The Citadel of Devanahalli – INSPIRATION ALLOVERIST

The citadel at Devanahalli which is known as Devanahalli Kote (Fort) was built in 1501 by Mallabairegowda and still stands today. The fort was built after the town was founded by some wandering tourists who had a vision of a buried treasure. The fortress town today is a busy place. There are temples, houses, and shops inside the town. The Bangalore International Airport is far from the city of Bangalore already, but Devanahalli is farther from the airport. You go far enough, you will reach this place. The fort has very few tourists visiting it because its existence isn’t advertised. Walking on the ramparts of the fort is a nice experience although the people living there are used to it and do their daily chores oblivious to the excitement of eager tourists.

It was a mud fort. However Tipu, and his father Hyder Ali sandwiched mud between stone walls, strengthening it. The mud acting like a cushion against canon fire. Forts are blessed and made strong by human sacrifice. In Devanahalli, a pregnant woman was sacrificed to bless the fort.

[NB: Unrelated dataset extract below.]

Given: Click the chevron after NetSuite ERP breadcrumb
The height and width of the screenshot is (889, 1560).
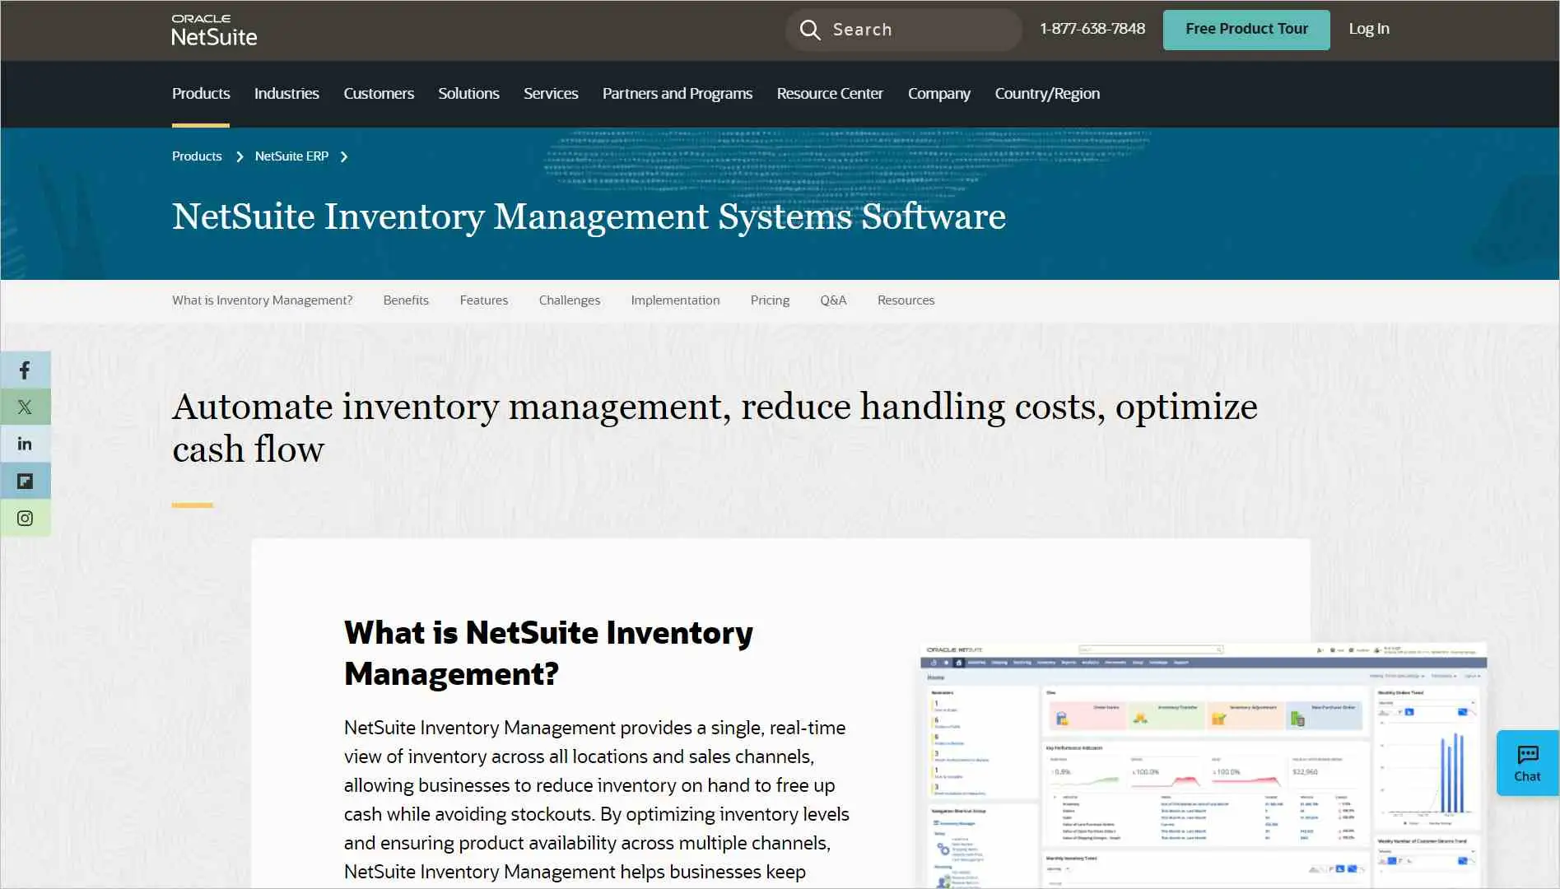Looking at the screenshot, I should 343,156.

When you take a left from the highway, you will see fields on the side of the road, and farmers working in it.

The Location

It is 12 KM from the Bangalore International Airport. The real estate near this place is booming owing to the existence of the airport. You will see tall buildings, some of them are under construction, and some of them have people living in them.

That’s the entrance to the fort. It is small enough for a car to go. While you pass through it, look at either side at the wall. You will know it was pretty tough and strong. Tipu thought it was impregnable, and often advertised it that way. But when the British approached the fort during battle there were some misunderstanding between the soldiers, they opened the door for them, and deserted the battle.


The story is that the soldiers learned that a better equipped fort in Bangalore was taken by Lord Cornwallis, they went AWOL. That was how the fort was lost. The fort was however returned to Tipu at the Devanahalli fort as a terms of the truce where he received his son’s who were handed to the British by Tipu after his defeat at Srirangapanta. His sons were handed to the British until Tipu paid his dues to the allies headed by the East India Company.

After the mud fort was built by Mallabairegowda, it was further strengthened by rulers who occupied it. It was under the control of Hyder Ali and Tipu Sultan before the British took it during the Anglo-Mysore Wars. The fort still has a moat surrounding it, and the pulleys to operate the draw bridge.

One of the semi circular bastions. The semi circular bastions replaces the square bastion when it was built by the Gowdas. Imagine the rush during time of war. This place will have cannons, guns, soldiers reloading their rifles, explosions. Soldiers would keep watch down below and artillery workers would reload the guns. Bangalore was an important city and an integral part of the Kingdom of Mysore, both strategically and militarily. The fall of Devanahalli meant attacks could be easily launched on Bengaluru.

The ramparts of the fort. The soldiers would stand at the firing step near the walls. After they shoot, they would duck to safety to reload, and another group of soldiers would take their place.

 The Fort Today

Today the fort is part of the lives of the people who live here. So young people use the Fort walls to write. I am not sure if these inscriptions will stand the test of time though. The fort has houses in it, and also temples, both old and new. Venugopalaswamy temple is one of the oldest temple inside the fort still in existence.

Tipu Sultan, some love him, some do not. But walking the ramparts is a nice experience. The fort tells you the tests it withstood.